_PROBLEM DESCRIPTION_
A faithful copy of the listing below is required.
-*-
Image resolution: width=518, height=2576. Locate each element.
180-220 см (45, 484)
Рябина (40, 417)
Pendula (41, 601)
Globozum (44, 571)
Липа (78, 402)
-*-
_SOLUTION FOR THIS EXERCISE_
Image resolution: width=518, height=2576. Locate each element.
180-220 см (45, 484)
Рябина (40, 417)
Pendula (41, 601)
Globozum (44, 571)
Липа (78, 402)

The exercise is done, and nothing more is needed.